Spanish composer and guitarist

José Brocá y Codina (in Catalan: Antoni Josep Mateu Brocà i Codina) (21 September 1805 – 3 February 1882) was a Spanish guitarist and composer of the Romantic period.

==Life and music==
Brocá was born in Reus, province of Tarragona. Mainly self-taught on the guitar, he also studied briefly with Dionisio Aguado. He was reputed to have been an excellent performer on his instrument. As a teacher based in Barcelona, his best-known pupils included Felipe Pedrell and José Ferrer who both dedicated compositions to him (and vice versa). He was a friend to Julián Arcas.

In his teaching, Brocá used Aguado's method. Brocá died in Barcelona.

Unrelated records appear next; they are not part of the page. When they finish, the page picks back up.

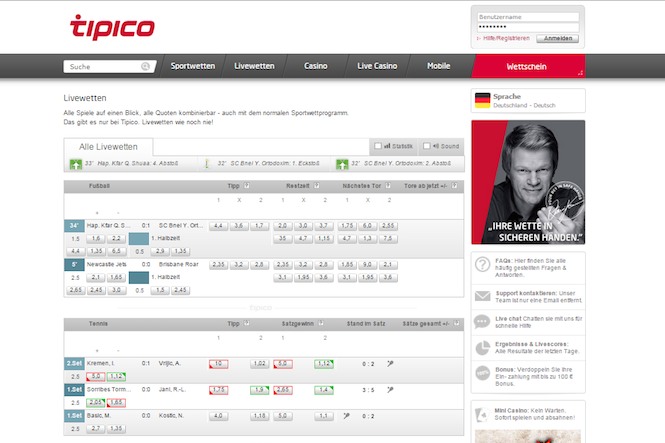Click the Anmelden login button
The width and height of the screenshot is (665, 443).
(x=557, y=38)
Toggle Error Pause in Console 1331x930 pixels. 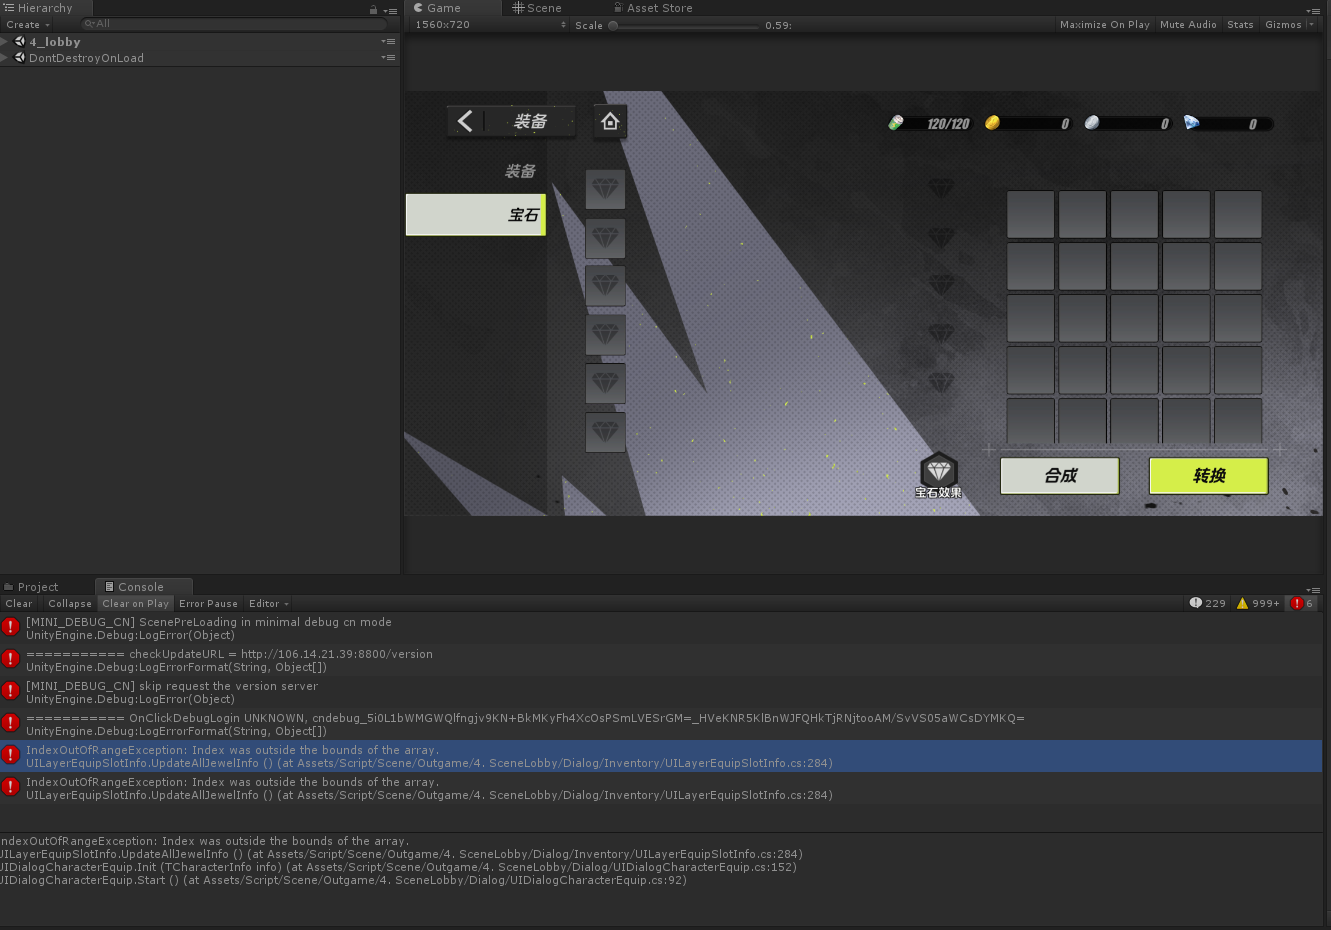coord(208,603)
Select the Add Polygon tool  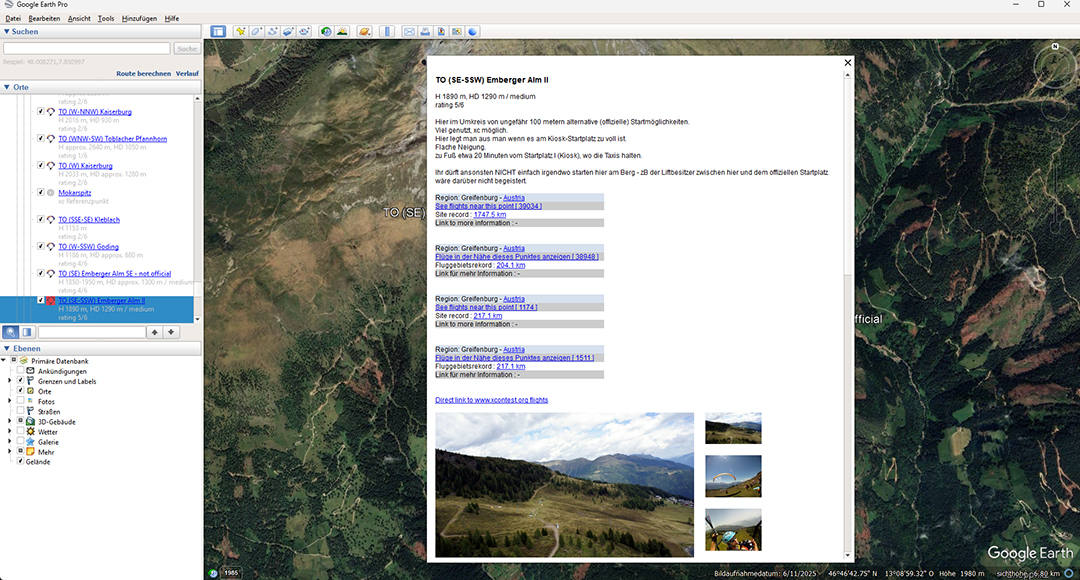tap(257, 31)
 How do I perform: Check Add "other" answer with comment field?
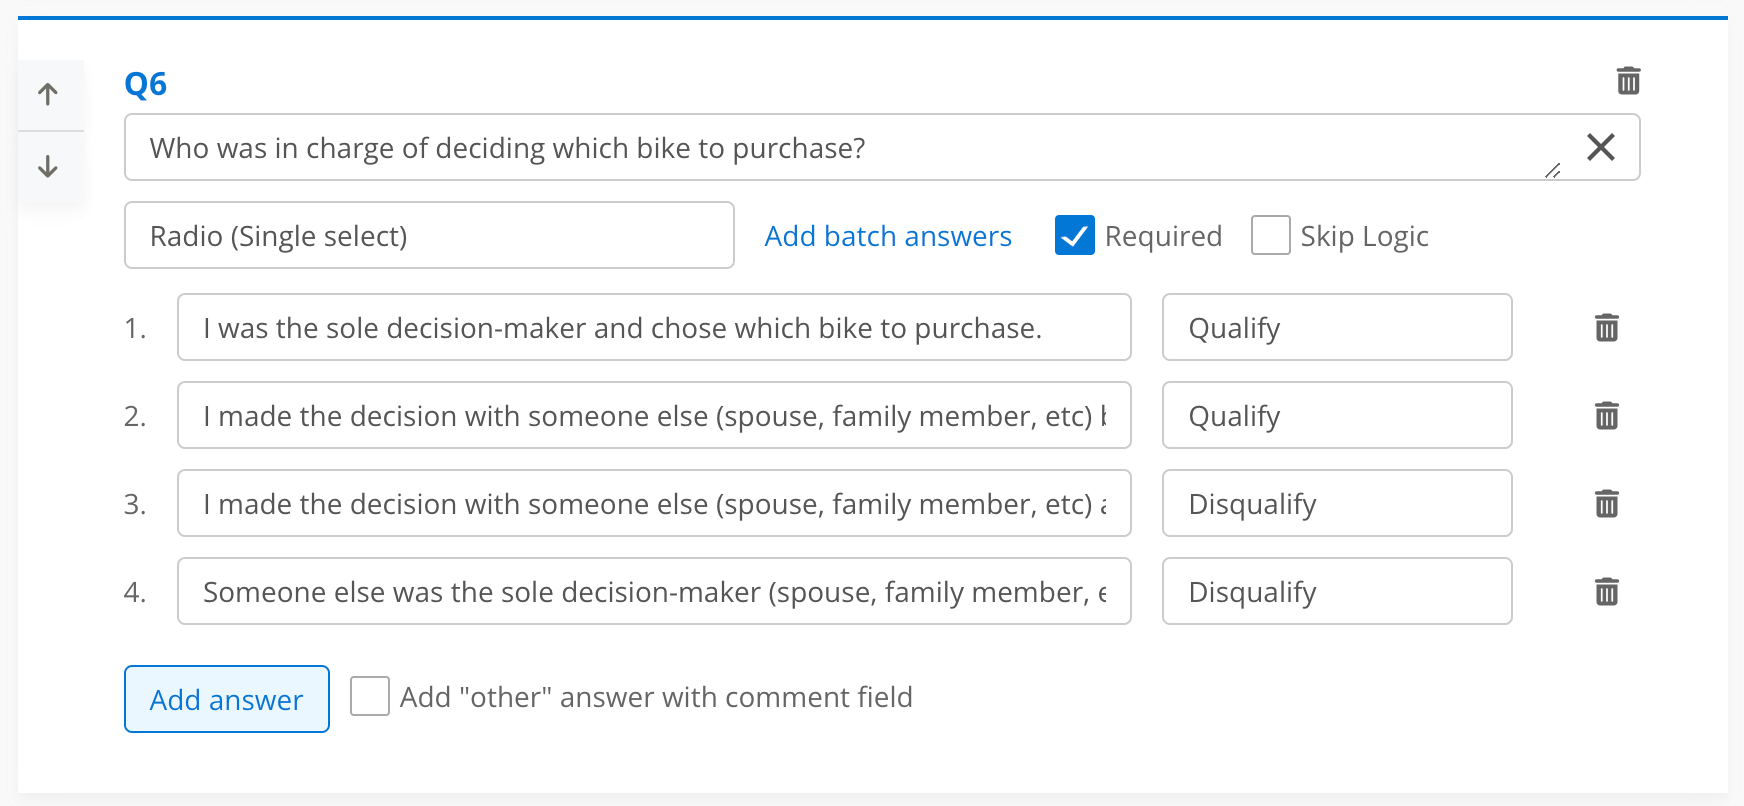(x=370, y=696)
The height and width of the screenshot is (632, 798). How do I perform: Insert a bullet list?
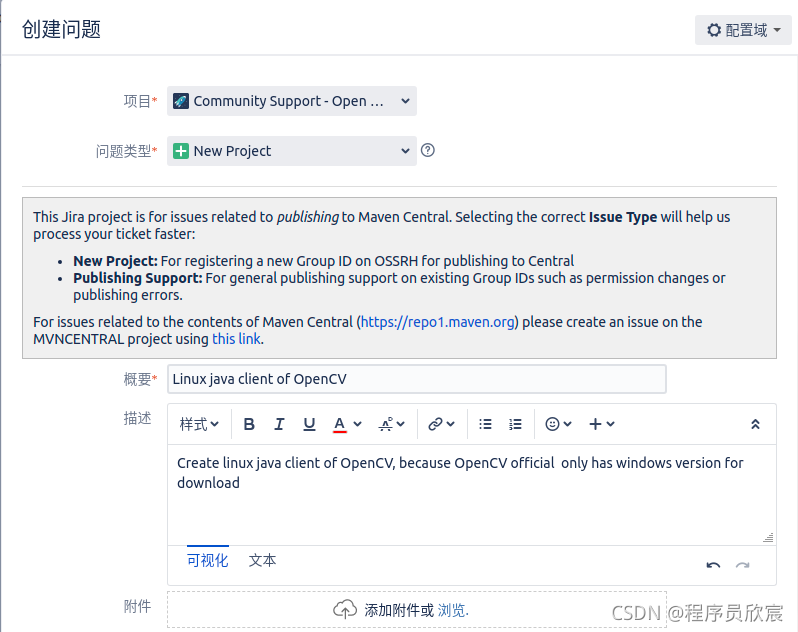coord(485,424)
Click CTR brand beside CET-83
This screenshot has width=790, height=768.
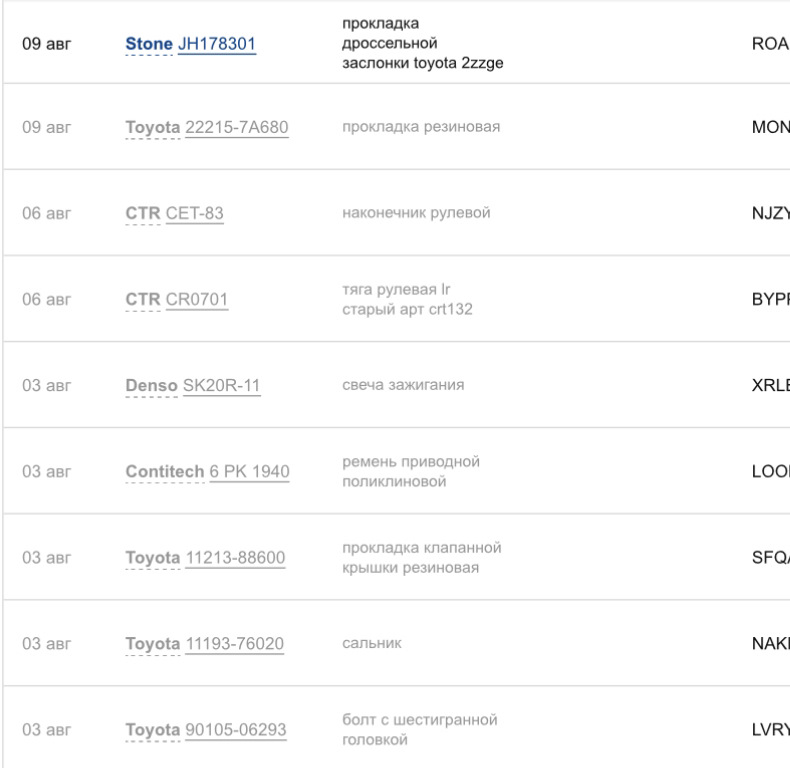tap(143, 213)
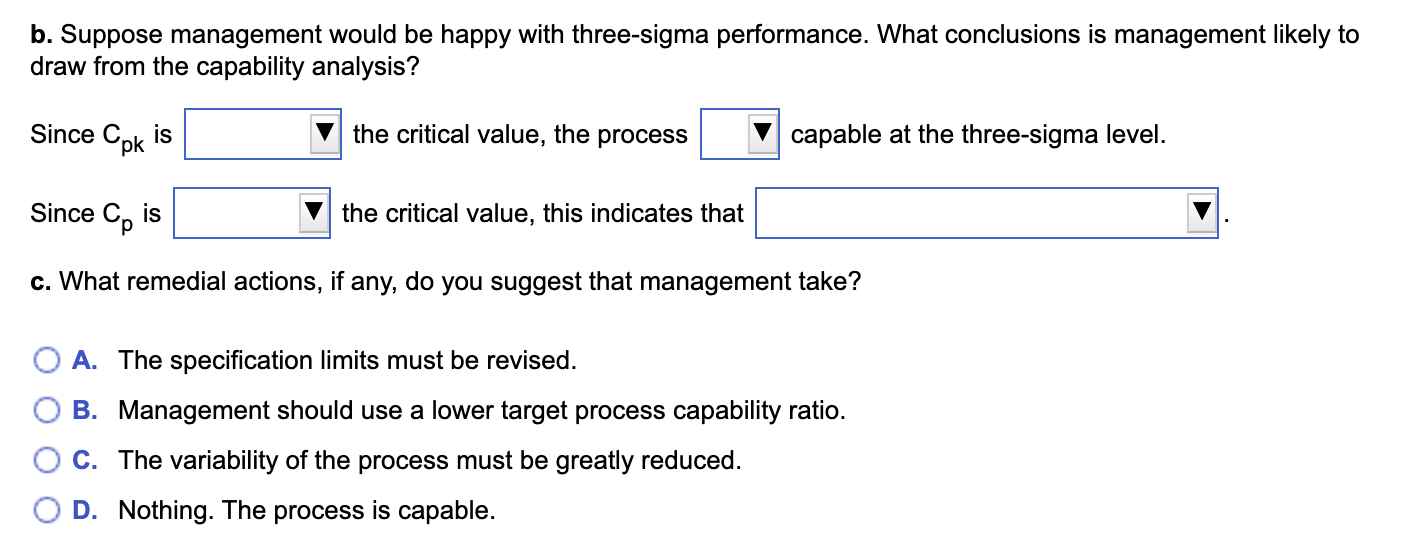
Task: Click 'Nothing. The process is capable.' answer text
Action: pos(307,510)
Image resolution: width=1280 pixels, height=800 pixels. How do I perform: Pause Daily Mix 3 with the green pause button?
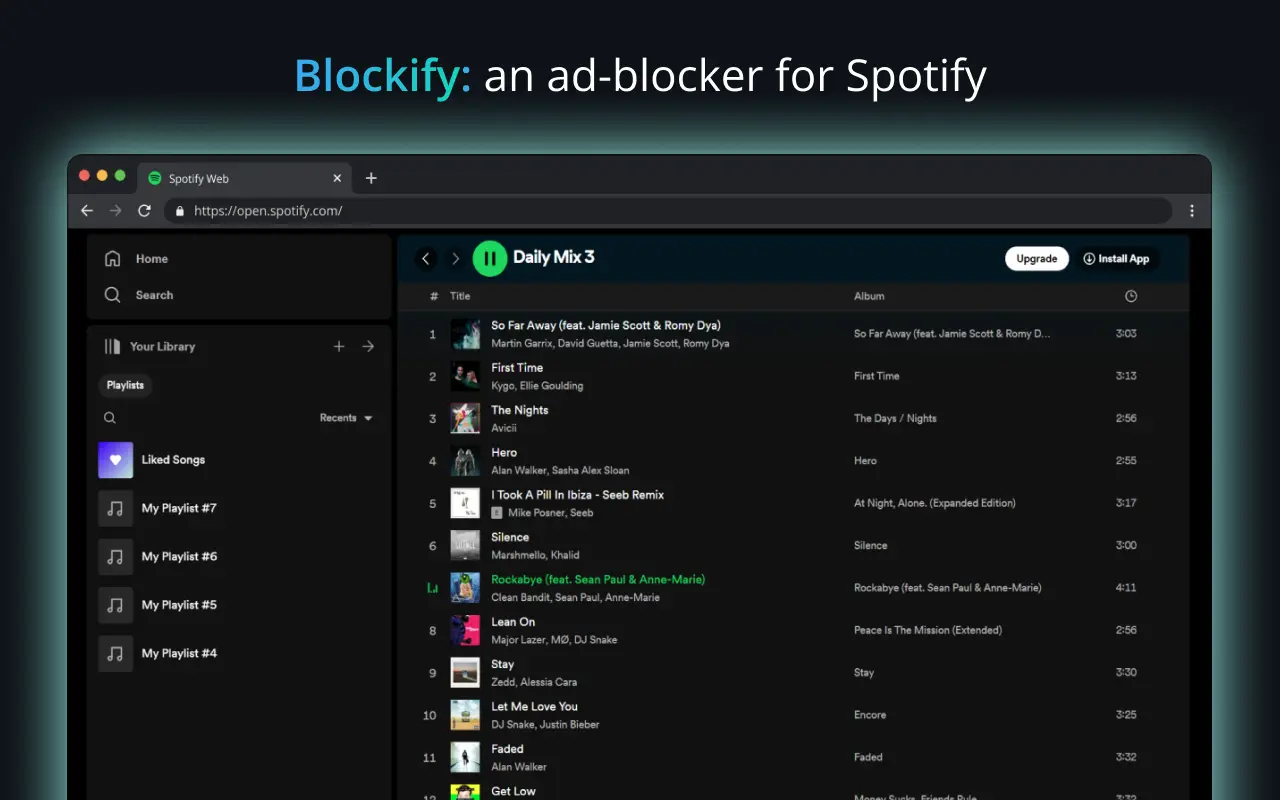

Brocá composed around twenty works for the guitar; Bone (1914/54) singles out his opus 19 (Fantasia and Tone Poem) as his "principal guitar composition". Brocá's music was praised for its elegance and its stylistic proximity to Tárrega's, despite being several decades older.

==Compositions for guitar==
Dates after online catalogue of Biblioteca Nacional de España.

- El destino. Fantasía para guitarra (1864)
- El cortesano. Schotisch (1864)
- Andante sentimental (1870)
- Andante (1885)
- El catalán. Vals (1885)
- Fantasía (1886)
- Recuerdo triste. Melodía (1886)
- Crepúsculos. Tres valses (1886)
- El último canto. Fantasía con variaciones (1886)
- Recuerdos juveniles. Tres valses (1886)
- Tres piezas fáciles (1886)
- Albores. Tres valses (1886)
- El veloz. Vals (1886)
- El elegante. Vals (1886)
- El patinador. Schotisch (1886)
- La amistad. Fantasía con variaciones (1886)
- Fantasía (1886)
- Una flor. Mazurka (1886)
- Pensamiento español (1886)
- El ay. Vals (1886)
- Un adiós (1886)
- Alegreto (1886)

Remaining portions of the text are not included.